It turns out all worries are about the future, and the future’s not here. I started practicing coming back to the present. It only takes a moment. Try this: feel your feet on the floor, follow your breath, notice the sounds around you; find even a tiny a tiny space to be. Actually, you have everything you need for this particular moment, and this is all there is, the future being a potentially wonderful fantasy.
From the future to the present. Still, anxiety can arise, say before an important presentation, and some say a little anxiety can even help. My old response was to feel anxious that I was anxious! A downward spiral. Now I’ll remind myself that at some level “I have chosen this moment”, and may add that “This is my thing”. It works well for me.

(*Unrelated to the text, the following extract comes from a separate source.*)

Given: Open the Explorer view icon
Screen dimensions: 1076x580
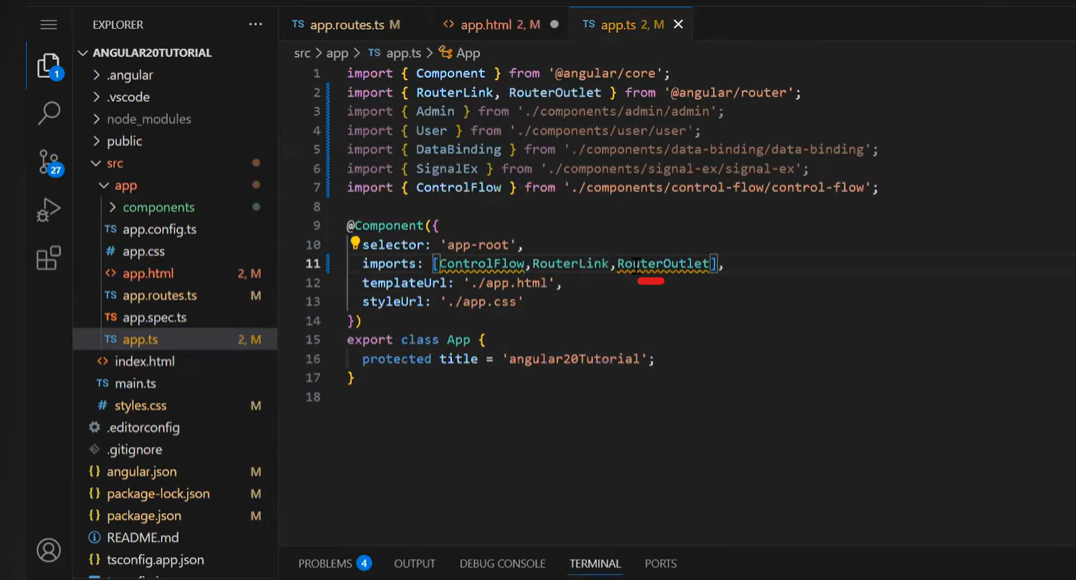Looking at the screenshot, I should (48, 66).

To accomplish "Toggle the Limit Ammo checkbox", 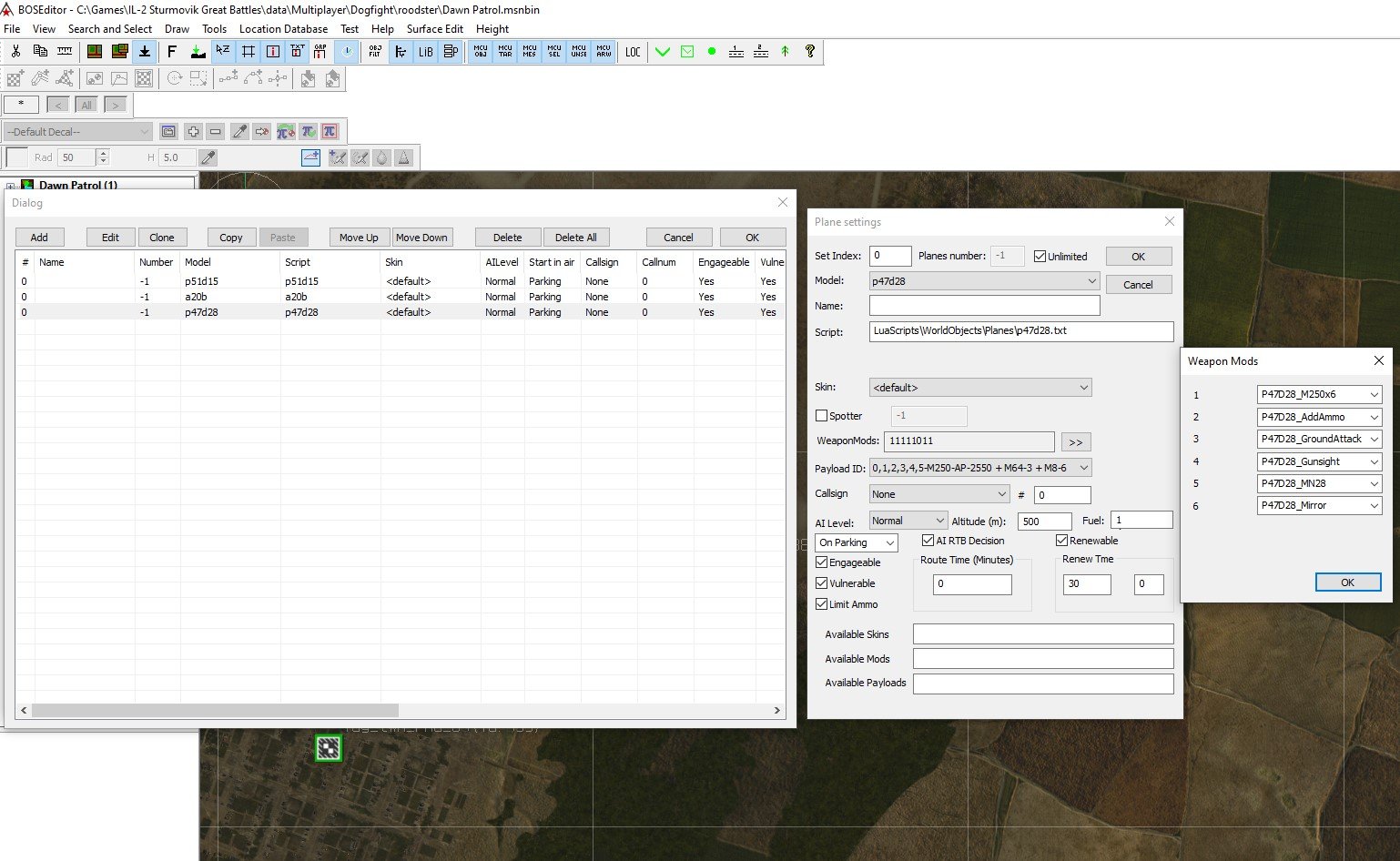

From it’s happening to me to I’m happening to this. Along the way, I learnt to breathe with the diaphragm which nicely massages the gut and has other health benefits. I sometimes practice stillness and experience a deeper connection with life; every moment of peace helps. From head via lungs to heart. Worries remain possible. It turns out not to be about the worry at all, it’s about my response to the worry.
These days I’ll suppose a worry is an aspect of myself that needs reassurance. I can ask myself, “What is the worry trying to tell me? It usually has a message, however dysfunctional. Ignore it and it will keep coming. Hear the message and it evaporates. And instead of being the worrier I become the re-assurer. From resisting to dancing. My gut's been fine for years. In fact, Conscious TV recently interviewed me about what Iain McNay calls “The Art of Stillness in Business”.